= About this exercise =
For this exercise, return all the data exactly as it stands.

————

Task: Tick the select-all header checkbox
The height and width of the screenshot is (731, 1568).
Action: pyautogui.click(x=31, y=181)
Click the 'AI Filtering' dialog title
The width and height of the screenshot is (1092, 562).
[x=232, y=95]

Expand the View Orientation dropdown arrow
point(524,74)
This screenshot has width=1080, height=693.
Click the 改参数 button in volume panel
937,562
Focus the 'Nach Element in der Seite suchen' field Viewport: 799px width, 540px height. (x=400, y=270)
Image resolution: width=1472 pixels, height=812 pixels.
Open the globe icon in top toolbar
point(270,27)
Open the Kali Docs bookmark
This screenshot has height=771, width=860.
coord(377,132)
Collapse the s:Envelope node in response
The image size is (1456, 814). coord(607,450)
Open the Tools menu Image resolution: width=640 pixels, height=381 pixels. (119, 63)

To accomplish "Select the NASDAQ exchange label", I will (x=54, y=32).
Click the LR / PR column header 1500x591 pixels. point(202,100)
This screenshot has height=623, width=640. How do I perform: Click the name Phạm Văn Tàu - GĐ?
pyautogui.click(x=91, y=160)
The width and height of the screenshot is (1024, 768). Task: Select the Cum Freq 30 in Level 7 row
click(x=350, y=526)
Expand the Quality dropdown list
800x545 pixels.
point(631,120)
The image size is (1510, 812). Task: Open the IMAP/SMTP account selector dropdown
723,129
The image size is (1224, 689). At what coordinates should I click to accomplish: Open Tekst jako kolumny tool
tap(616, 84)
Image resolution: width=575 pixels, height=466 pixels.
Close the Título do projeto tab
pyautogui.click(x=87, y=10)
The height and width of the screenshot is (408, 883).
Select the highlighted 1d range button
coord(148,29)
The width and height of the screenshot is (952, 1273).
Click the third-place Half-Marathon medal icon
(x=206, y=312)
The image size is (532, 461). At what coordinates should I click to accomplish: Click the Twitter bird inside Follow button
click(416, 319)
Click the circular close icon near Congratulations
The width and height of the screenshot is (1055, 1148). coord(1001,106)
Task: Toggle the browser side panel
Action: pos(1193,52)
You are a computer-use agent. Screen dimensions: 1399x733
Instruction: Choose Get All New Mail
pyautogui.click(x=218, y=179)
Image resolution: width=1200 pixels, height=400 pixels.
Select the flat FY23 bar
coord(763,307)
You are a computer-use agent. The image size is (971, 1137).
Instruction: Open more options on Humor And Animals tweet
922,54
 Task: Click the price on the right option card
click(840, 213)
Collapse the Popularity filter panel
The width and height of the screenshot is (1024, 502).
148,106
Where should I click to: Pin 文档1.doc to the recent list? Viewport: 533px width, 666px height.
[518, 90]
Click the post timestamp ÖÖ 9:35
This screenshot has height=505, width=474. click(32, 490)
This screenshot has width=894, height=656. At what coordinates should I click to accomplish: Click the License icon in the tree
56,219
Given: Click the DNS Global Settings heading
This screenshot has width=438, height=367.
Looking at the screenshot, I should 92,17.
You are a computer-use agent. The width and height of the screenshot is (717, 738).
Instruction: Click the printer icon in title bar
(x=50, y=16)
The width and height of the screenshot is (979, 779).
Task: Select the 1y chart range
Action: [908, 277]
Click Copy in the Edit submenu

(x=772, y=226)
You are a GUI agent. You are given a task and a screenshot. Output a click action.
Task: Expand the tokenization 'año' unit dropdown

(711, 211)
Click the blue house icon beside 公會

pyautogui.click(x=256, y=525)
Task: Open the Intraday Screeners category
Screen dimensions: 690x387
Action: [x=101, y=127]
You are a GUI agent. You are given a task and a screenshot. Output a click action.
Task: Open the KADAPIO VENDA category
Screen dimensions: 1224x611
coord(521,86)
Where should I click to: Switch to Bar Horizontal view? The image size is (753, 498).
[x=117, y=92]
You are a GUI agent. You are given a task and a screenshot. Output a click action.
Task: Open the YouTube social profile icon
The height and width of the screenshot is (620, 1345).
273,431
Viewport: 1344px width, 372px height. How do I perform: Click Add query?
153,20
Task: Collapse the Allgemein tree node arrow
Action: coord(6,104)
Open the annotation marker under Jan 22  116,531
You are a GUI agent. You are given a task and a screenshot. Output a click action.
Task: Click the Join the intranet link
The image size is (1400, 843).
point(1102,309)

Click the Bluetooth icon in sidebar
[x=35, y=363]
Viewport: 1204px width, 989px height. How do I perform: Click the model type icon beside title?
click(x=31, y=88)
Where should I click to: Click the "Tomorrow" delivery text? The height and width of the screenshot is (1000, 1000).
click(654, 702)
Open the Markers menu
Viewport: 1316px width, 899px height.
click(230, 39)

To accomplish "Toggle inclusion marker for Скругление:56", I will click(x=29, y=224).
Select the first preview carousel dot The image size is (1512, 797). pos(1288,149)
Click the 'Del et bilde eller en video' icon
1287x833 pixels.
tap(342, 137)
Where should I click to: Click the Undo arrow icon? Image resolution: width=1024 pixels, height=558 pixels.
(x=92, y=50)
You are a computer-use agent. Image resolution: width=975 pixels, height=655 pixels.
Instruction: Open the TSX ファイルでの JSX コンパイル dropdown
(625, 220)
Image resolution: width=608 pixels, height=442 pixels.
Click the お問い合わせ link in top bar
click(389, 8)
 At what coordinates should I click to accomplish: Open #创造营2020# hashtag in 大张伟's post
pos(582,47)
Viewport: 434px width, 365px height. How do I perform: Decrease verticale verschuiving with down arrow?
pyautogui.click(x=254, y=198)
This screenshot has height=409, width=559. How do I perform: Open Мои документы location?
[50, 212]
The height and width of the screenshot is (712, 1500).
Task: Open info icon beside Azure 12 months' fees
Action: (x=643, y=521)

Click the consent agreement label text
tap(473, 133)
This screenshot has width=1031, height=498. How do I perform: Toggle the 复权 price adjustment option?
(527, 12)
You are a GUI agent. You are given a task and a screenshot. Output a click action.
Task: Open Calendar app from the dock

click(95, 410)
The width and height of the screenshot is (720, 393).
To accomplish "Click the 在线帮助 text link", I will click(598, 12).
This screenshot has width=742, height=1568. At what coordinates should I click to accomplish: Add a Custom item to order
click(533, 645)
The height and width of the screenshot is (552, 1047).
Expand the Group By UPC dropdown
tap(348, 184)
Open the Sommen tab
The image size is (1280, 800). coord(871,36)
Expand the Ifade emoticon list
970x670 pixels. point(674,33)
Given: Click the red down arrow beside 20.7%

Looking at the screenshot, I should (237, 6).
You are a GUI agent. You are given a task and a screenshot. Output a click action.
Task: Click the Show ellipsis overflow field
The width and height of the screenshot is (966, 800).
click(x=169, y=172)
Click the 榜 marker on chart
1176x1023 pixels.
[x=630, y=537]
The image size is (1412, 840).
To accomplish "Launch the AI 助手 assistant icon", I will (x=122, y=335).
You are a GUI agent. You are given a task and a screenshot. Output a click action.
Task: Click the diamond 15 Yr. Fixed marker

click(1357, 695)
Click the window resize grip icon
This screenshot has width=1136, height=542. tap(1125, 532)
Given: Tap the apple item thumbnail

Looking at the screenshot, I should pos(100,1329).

————

= Exercise answer =
Task: Tick the select-all header checkbox
The height and width of the screenshot is (731, 1568).
Action: pyautogui.click(x=31, y=181)
Click the 'AI Filtering' dialog title
The width and height of the screenshot is (1092, 562).
[x=232, y=95]

Expand the View Orientation dropdown arrow
point(524,74)
This screenshot has width=1080, height=693.
Click the 改参数 button in volume panel
937,562
Focus the 'Nach Element in der Seite suchen' field Viewport: 799px width, 540px height. (x=400, y=270)
Image resolution: width=1472 pixels, height=812 pixels.
Open the globe icon in top toolbar
point(270,27)
Open the Kali Docs bookmark
This screenshot has height=771, width=860.
coord(377,132)
Collapse the s:Envelope node in response
The image size is (1456, 814). coord(607,450)
Open the Tools menu Image resolution: width=640 pixels, height=381 pixels. (119, 63)

To accomplish "Select the NASDAQ exchange label", I will (x=54, y=32).
Click the LR / PR column header 1500x591 pixels. point(202,100)
This screenshot has height=623, width=640. How do I perform: Click the name Phạm Văn Tàu - GĐ?
pyautogui.click(x=91, y=160)
The width and height of the screenshot is (1024, 768). Task: Select the Cum Freq 30 in Level 7 row
click(x=350, y=526)
Expand the Quality dropdown list
800x545 pixels.
point(631,120)
The image size is (1510, 812). Task: Open the IMAP/SMTP account selector dropdown
723,129
The image size is (1224, 689). At what coordinates should I click to accomplish: Open Tekst jako kolumny tool
tap(616, 84)
Image resolution: width=575 pixels, height=466 pixels.
Close the Título do projeto tab
pyautogui.click(x=87, y=10)
The height and width of the screenshot is (408, 883).
Select the highlighted 1d range button
coord(148,29)
The width and height of the screenshot is (952, 1273).
Click the third-place Half-Marathon medal icon
(x=206, y=312)
The image size is (532, 461). At what coordinates should I click to accomplish: Click the Twitter bird inside Follow button
click(416, 319)
Click the circular close icon near Congratulations
The width and height of the screenshot is (1055, 1148). coord(1001,106)
Task: Toggle the browser side panel
Action: pos(1193,52)
You are a computer-use agent. Screen dimensions: 1399x733
Instruction: Choose Get All New Mail
pyautogui.click(x=218, y=179)
Image resolution: width=1200 pixels, height=400 pixels.
Select the flat FY23 bar
coord(763,307)
You are a computer-use agent. The image size is (971, 1137).
Instruction: Open more options on Humor And Animals tweet
922,54
 Task: Click the price on the right option card
click(840, 213)
Collapse the Popularity filter panel
The width and height of the screenshot is (1024, 502).
148,106
Where should I click to: Pin 文档1.doc to the recent list? Viewport: 533px width, 666px height.
[518, 90]
Click the post timestamp ÖÖ 9:35
This screenshot has height=505, width=474. click(32, 490)
This screenshot has width=894, height=656. At what coordinates should I click to accomplish: Click the License icon in the tree
56,219
Given: Click the DNS Global Settings heading
This screenshot has width=438, height=367.
Looking at the screenshot, I should 92,17.
You are a computer-use agent. The width and height of the screenshot is (717, 738).
Instruction: Click the printer icon in title bar
(x=50, y=16)
The width and height of the screenshot is (979, 779).
Task: Select the 1y chart range
Action: [908, 277]
Click Copy in the Edit submenu

(x=772, y=226)
You are a GUI agent. You are given a task and a screenshot. Output a click action.
Task: Expand the tokenization 'año' unit dropdown

(711, 211)
Click the blue house icon beside 公會

pyautogui.click(x=256, y=525)
Task: Open the Intraday Screeners category
Screen dimensions: 690x387
Action: [x=101, y=127]
You are a GUI agent. You are given a task and a screenshot. Output a click action.
Task: Open the KADAPIO VENDA category
Screen dimensions: 1224x611
coord(521,86)
Where should I click to: Switch to Bar Horizontal view? The image size is (753, 498).
[x=117, y=92]
You are a GUI agent. You are given a task and a screenshot. Output a click action.
Task: Open the YouTube social profile icon
The height and width of the screenshot is (620, 1345).
273,431
Viewport: 1344px width, 372px height. How do I perform: Click Add query?
153,20
Task: Collapse the Allgemein tree node arrow
Action: coord(6,104)
Open the annotation marker under Jan 22  116,531
You are a GUI agent. You are given a task and a screenshot. Output a click action.
Task: Click the Join the intranet link
The image size is (1400, 843).
point(1102,309)

Click the Bluetooth icon in sidebar
[x=35, y=363]
Viewport: 1204px width, 989px height. How do I perform: Click the model type icon beside title?
click(x=31, y=88)
Where should I click to: Click the "Tomorrow" delivery text? The height and width of the screenshot is (1000, 1000).
click(654, 702)
Open the Markers menu
Viewport: 1316px width, 899px height.
click(230, 39)

To accomplish "Toggle inclusion marker for Скругление:56", I will click(x=29, y=224).
Select the first preview carousel dot The image size is (1512, 797). pos(1288,149)
Click the 'Del et bilde eller en video' icon
1287x833 pixels.
tap(342, 137)
Where should I click to: Click the Undo arrow icon? Image resolution: width=1024 pixels, height=558 pixels.
(x=92, y=50)
You are a computer-use agent. Image resolution: width=975 pixels, height=655 pixels.
Instruction: Open the TSX ファイルでの JSX コンパイル dropdown
(625, 220)
Image resolution: width=608 pixels, height=442 pixels.
Click the お問い合わせ link in top bar
click(389, 8)
 At what coordinates should I click to accomplish: Open #创造营2020# hashtag in 大张伟's post
pos(582,47)
Viewport: 434px width, 365px height. How do I perform: Decrease verticale verschuiving with down arrow?
pyautogui.click(x=254, y=198)
This screenshot has height=409, width=559. How do I perform: Open Мои документы location?
[50, 212]
The height and width of the screenshot is (712, 1500).
Task: Open info icon beside Azure 12 months' fees
Action: (x=643, y=521)

Click the consent agreement label text
tap(473, 133)
This screenshot has width=1031, height=498. How do I perform: Toggle the 复权 price adjustment option?
(527, 12)
You are a GUI agent. You are given a task and a screenshot. Output a click action.
Task: Open Calendar app from the dock

click(95, 410)
The width and height of the screenshot is (720, 393).
To accomplish "Click the 在线帮助 text link", I will click(598, 12).
This screenshot has width=742, height=1568. At what coordinates should I click to accomplish: Add a Custom item to order
click(533, 645)
The height and width of the screenshot is (552, 1047).
Expand the Group By UPC dropdown
tap(348, 184)
Open the Sommen tab
The image size is (1280, 800). coord(871,36)
Expand the Ifade emoticon list
970x670 pixels. point(674,33)
Given: Click the red down arrow beside 20.7%

Looking at the screenshot, I should (237, 6).
You are a GUI agent. You are given a task and a screenshot. Output a click action.
Task: Click the Show ellipsis overflow field
The width and height of the screenshot is (966, 800).
click(x=169, y=172)
Click the 榜 marker on chart
1176x1023 pixels.
[x=630, y=537]
The image size is (1412, 840).
To accomplish "Launch the AI 助手 assistant icon", I will (x=122, y=335).
You are a GUI agent. You are given a task and a screenshot. Output a click action.
Task: Click the diamond 15 Yr. Fixed marker

click(1357, 695)
Click the window resize grip icon
This screenshot has width=1136, height=542. tap(1125, 532)
Given: Tap the apple item thumbnail

Looking at the screenshot, I should pos(100,1329).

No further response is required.